Lisseck v. Anderson, 167 Ill. App. 393 (1912)

Feb. 20, 1912 · Illinois Appellate Court · Gen. No. 16,173
167 Ill. App. 393

Aleck Lisseck, Defendant in Error, v. Christ Anderson, Plaintiff in Error.

Gen. No. 16,173.

Malicious prosecution—what essential to recover in action for. In actions of this character to be successful the plaintiff must establish by a preponderance of the evidence that the defendant acted without reasonable cause and was actuated by malice.

Error to the Municipal Court of Chicago; the Hon. McKenzie Cleland, Judge, presiding.

Heard in the Branch Appellate Court at the March term, 1910.

Reversed with a finding of fact.

Opinion filed February 20, 1912.

Auden, Latham & Young, for plaintiff in error; Charles Martin, of counsel.

George B. Cohen and John D. Clancy, for defendant in error.

Mr. Presiding Justice Baldwin

delivered the opinion of the court.

This case is before us upon a writ of error to reverse a judgment of the Municipal Court of Chicago in favor of Aleck Lisseek, defendant in error here, against Christ Anderson, plaintiff in error. The cause was one of the fourth class, and was tried by a court without a jury. It resulted in a finding and judgment for plaintiff for $100.

Plaintiff’s statement of claim was for damages for assault and battery upon him alleged to have been committed by defendant August 5, 1909. This statement was subsequently amended to include a charge of malicious prosecution of plaintiff by defendant without reasonable or probable cause on a charge of larceny and disorderly conduct. The trial was had on October 7, 1909, at which time the court found for the *394plaintiff in the sum of $100. A motion for a new trial was entered, which, upon the 16th of October, was denied, whereupon the court allowed plaintiff to amend his statement of claim, nunc pro tunc as of October 7th, so as to charge false imprisonment, in addition to the other alleged causes of action.

Various grounds of error are assigned and argued, among them being the alleged error on the part of the court in allowing an amendment after the cause had been tried, and in the admission and exclusion of evidence, but the error mainly relied upon is that the finding and judgment of the court below was wrong upon the merits. From the record it appears that Lisseck, who had formerly been employed by Anderson, came to the latter’s place of business on the 5th of August, 1909, to procure money alleged to be due him for services rendered Anderson. There had been some controversy as to the amount due, and «when Lisseck came, one Schreiber, a partner or employe of Anderson, contended that there was due Lisseck but fifty cents, while Lisseck claimed a much larger amount. The matter was adjusted between them upon the agreement that Lisseck should receive $4 and receipt therefor in full for all services. The money, with the receipt for Lisseck to sign, being produced, a quarrel or brawl followed, concerning which the testimony of the parties is directly opposed; Lisseck claiming that immediately upon receiving the money and the receipt which he was to sign, he was assaulted by Schreiber and struck several times by him and afterward by Anderson himself, and that he made a great outcry, shouting “Police! Murder! Police!” etc.; that both he and Anderson called for the police patrol, which came, and he and Anderson were both taken to the station, where one of the police officers swore out a complaint against him, charging disorderly'conduct; that he was detained about three hours, and on the following day was discharged. The testimony on be*395half of defendant was to the effect that when the $4, with the receipt which was to he signed, were tendered by Schreiber, Lisseck grabbed both the money and the receipt, and started to run, yelling at the top of his voice and calling a crowd about; that Anderson detained him until the police patrol arrived; that neither Schreiber nor Anderson struck or beat Lisseck in any manner, and that Anderson sought and aided in procuring the discharge of Lisseck on the day after the disturbance.
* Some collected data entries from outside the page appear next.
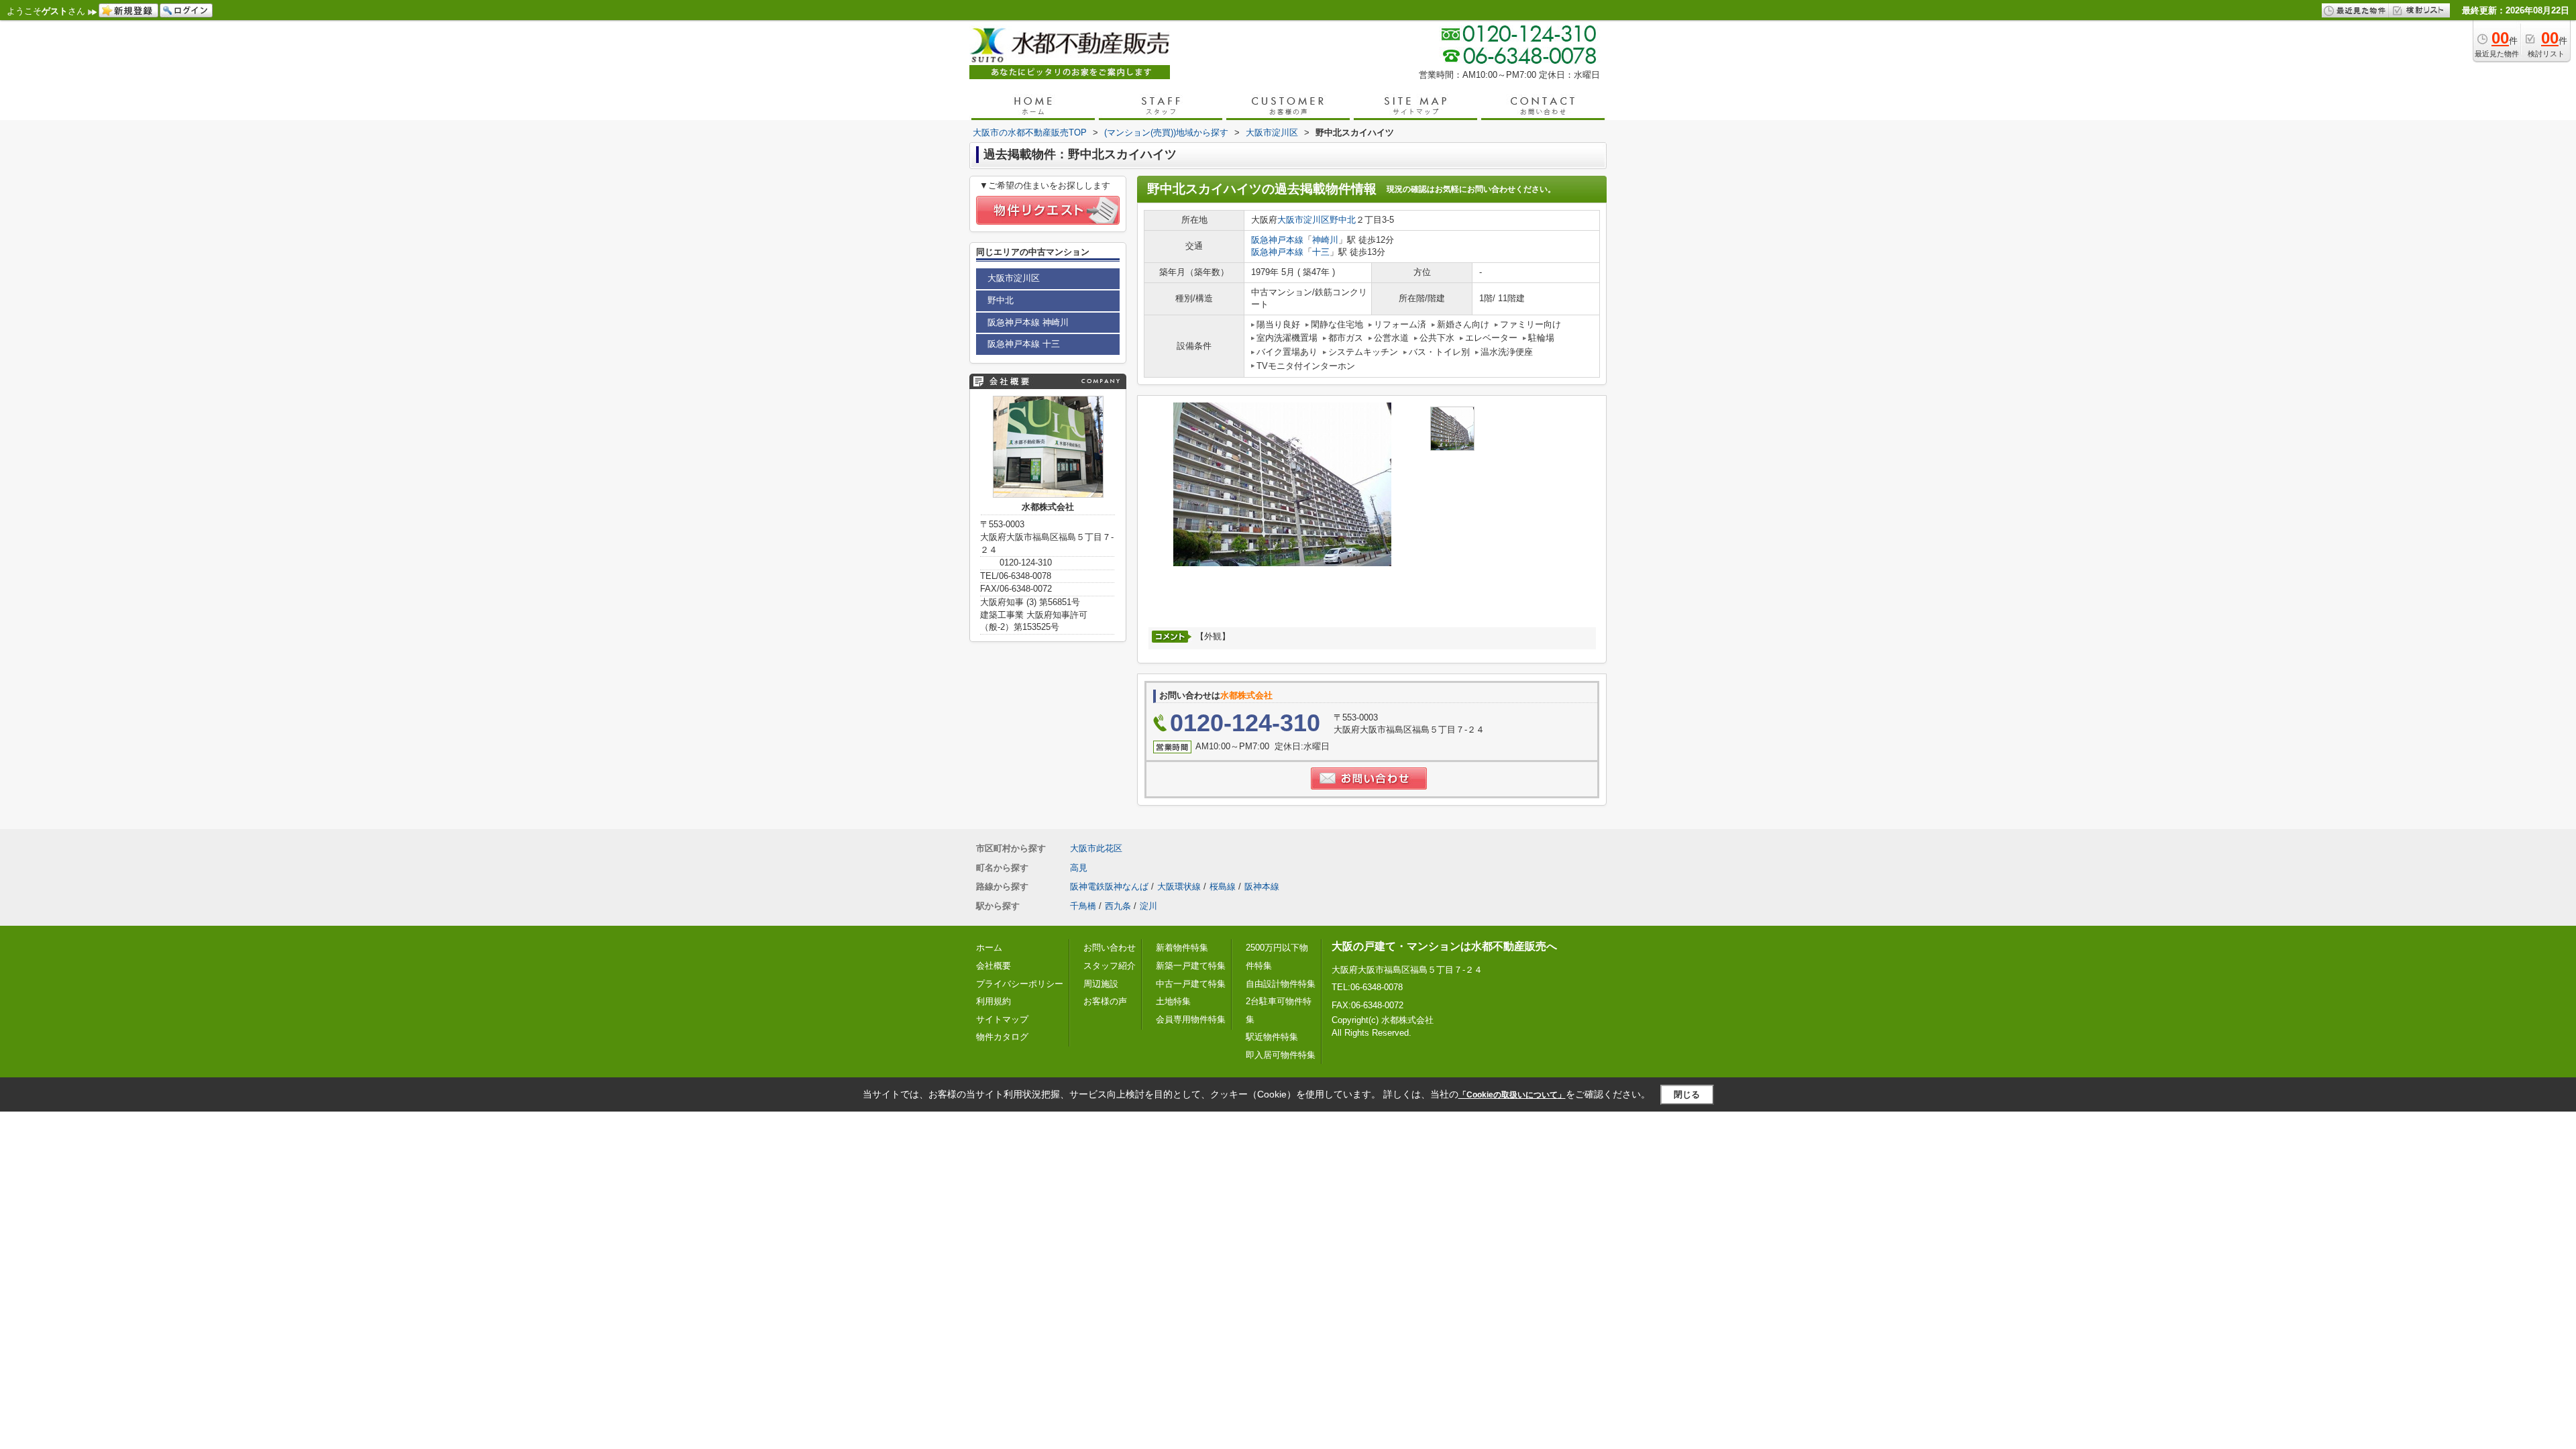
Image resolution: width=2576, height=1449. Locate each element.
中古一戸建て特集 (1191, 984)
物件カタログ (1002, 1037)
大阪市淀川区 (1303, 220)
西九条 (1118, 906)
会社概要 (993, 966)
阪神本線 (1261, 886)
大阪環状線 (1179, 886)
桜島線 (1223, 886)
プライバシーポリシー (1019, 984)
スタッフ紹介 (1109, 966)
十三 (1321, 252)
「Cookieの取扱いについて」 (1512, 1094)
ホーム (989, 948)
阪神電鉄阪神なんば (1109, 886)
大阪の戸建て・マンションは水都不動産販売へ (1444, 946)
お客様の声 (1105, 1001)
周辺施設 (1100, 984)
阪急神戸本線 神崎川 (1028, 322)
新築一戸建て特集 (1191, 966)
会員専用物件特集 (1191, 1019)
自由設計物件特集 (1281, 984)
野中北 (1343, 220)
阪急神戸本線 (1277, 240)
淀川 (1148, 906)
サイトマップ (1002, 1019)
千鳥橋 (1083, 906)
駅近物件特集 (1272, 1037)
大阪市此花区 (1096, 848)
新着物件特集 (1182, 948)
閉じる (1687, 1094)
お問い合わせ (1109, 948)
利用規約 (993, 1001)
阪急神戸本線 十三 (1023, 344)
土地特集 (1173, 1001)
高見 (1078, 868)
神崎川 (1325, 240)
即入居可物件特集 (1281, 1055)
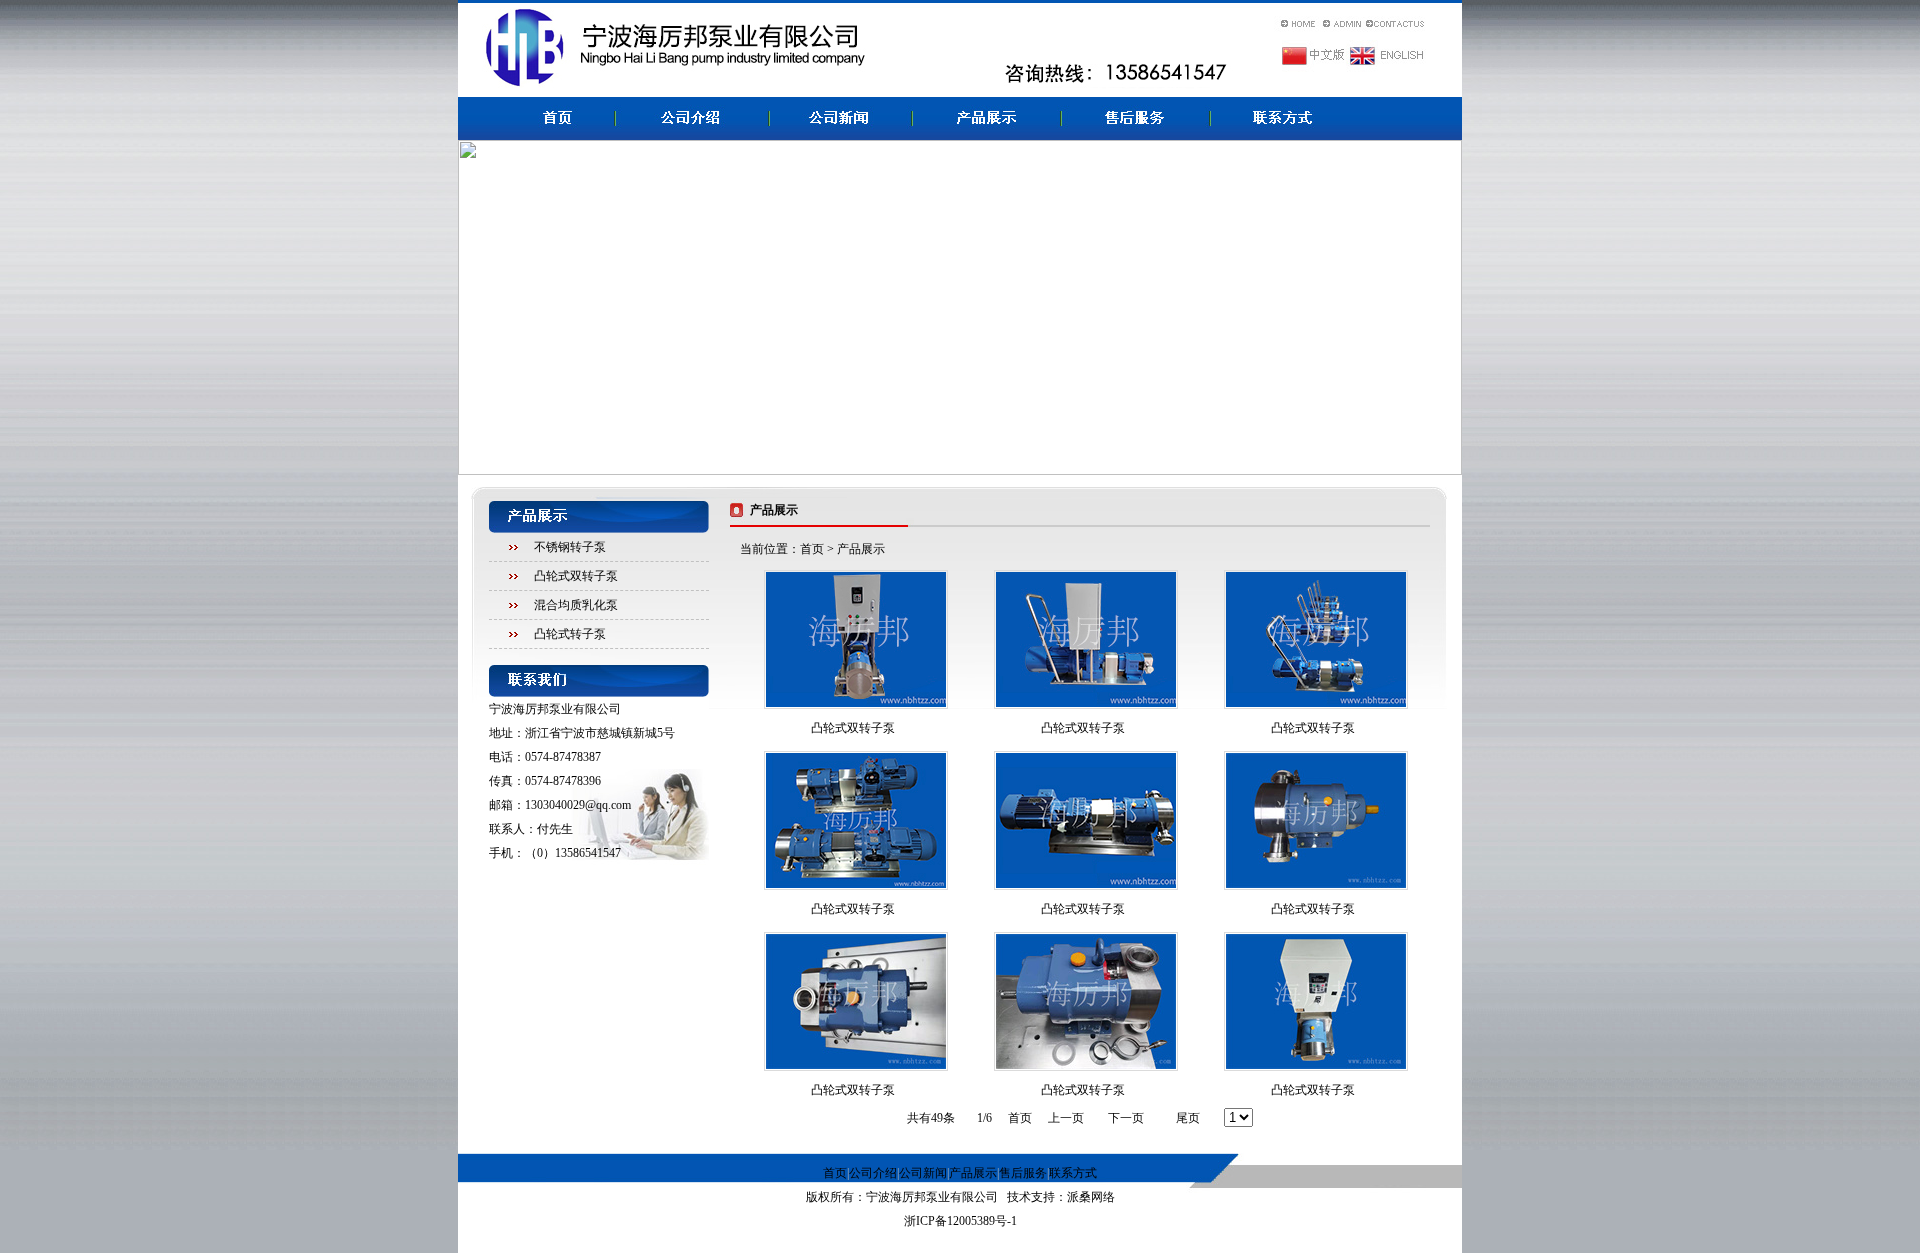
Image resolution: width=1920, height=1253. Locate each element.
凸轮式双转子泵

We have carefully examined the testimony given before the court below, and in our opinion it entirely fails to show malice on the part of Anderson, or justify the finding and judgment of the court. No useful purpose would be subserved by setting out in detail the testimony, or the remarks of the court in passing upon the case. We think the court misconceived the situation and reached a wrong conclusion upon the facts before it and the law applicable thereto. The testimony of the plaintiff himself was in some respects inconsistent and incoherent, and his corroboration was very slight; indeed, he was directly contradicted by his own witnesses as to some material circumstances. Lisseck’s own attorney testified in his behalf. This was manifestly improper and particularly since it involved a statement by such attorney as to what he had been told by his own client.

It is familiar law that, in actions of this character, to be successful the plaintiff must establish by a preponderance of the evidence that the defendant acted without probable cause, and was actuated by malice, and this, we think, this record entirely fails to establish. It follows, therefore, that the judgment of the court below was wrong and must be reversed; and, as we are clearly of the opinion from the record in this case that the testimony entirely fails to justify the claim that the defendant acted maliciously and without probable cause, the case will not be remanded, but *396judgment entered here in favor of plaintiff in error.

Judgment reversed with a finding of fact.